A properly designed AC system should be able to maintain the design temperature in a space at design conditions. Of course, when you are not at design conditions, then the system will perform differently. As the outside air temperature rises, an air cooled AC unit will lose capacity. 100 degree air won’t remove as much heat from the condenser coil as 90 degree air will. On the other hand, a system that is sized properly for 100 degree outside air is going to be oversized when the outside air is cooler. Of course, this assumes a properly designed system. Don’t bet on it in residential applications. If it turns out that the unit is working properly but just undersized for the conditions, then adding a window AC unit will work fine to add additional capacity. A basic half ton unit is about $80 at the big warehouse stores and will cool a bedroom nicely.

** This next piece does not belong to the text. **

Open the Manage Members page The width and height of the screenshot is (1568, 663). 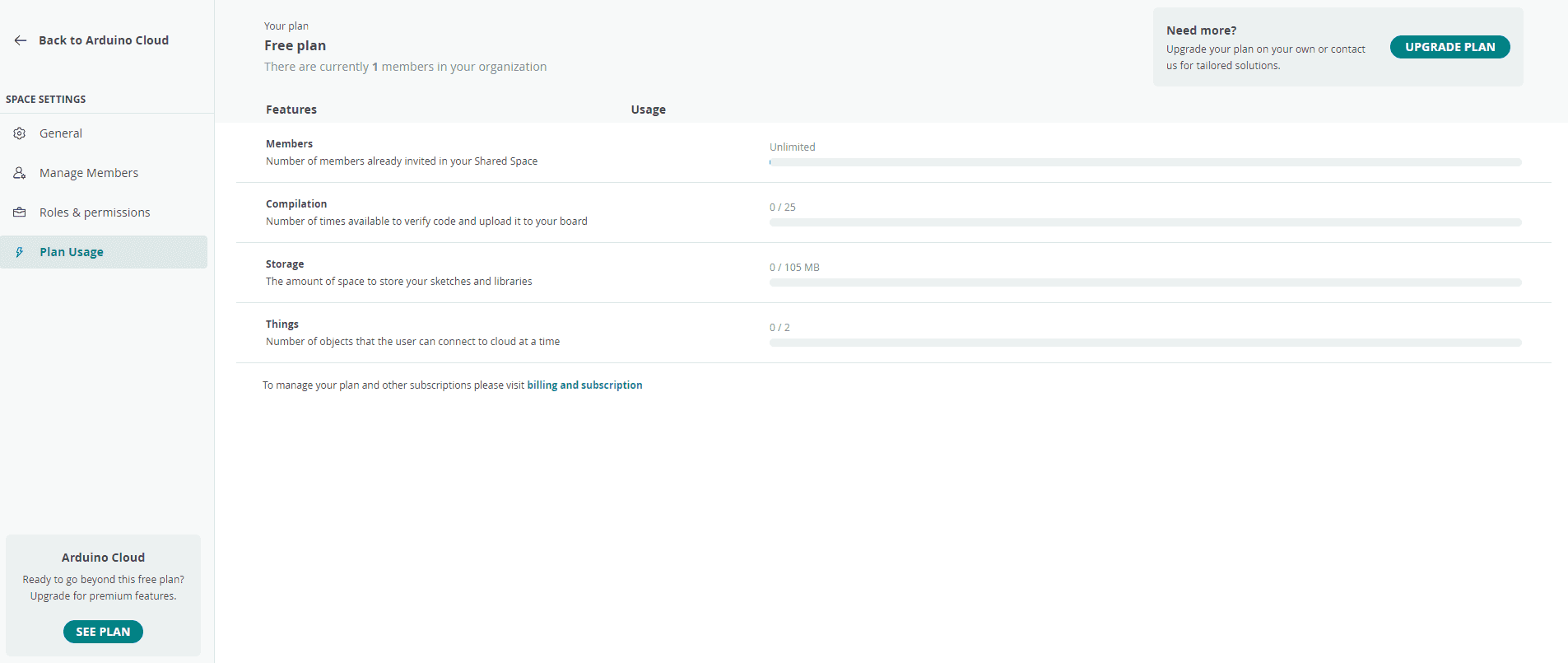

BTW, a system undersized for the very hottest days isn’t necessarily a bad design, it’s a choice made to provide a system that is the right size for most days. In many cases, it’s the right choice.
Oh, and if your coils are icing over, your AC is not working properly. Icing is a symptom of low freon levels. Sounds counterintuitive, but a lower amount of freon results in a lower pressure in the coil and a corresponding drop in the saturation temperature.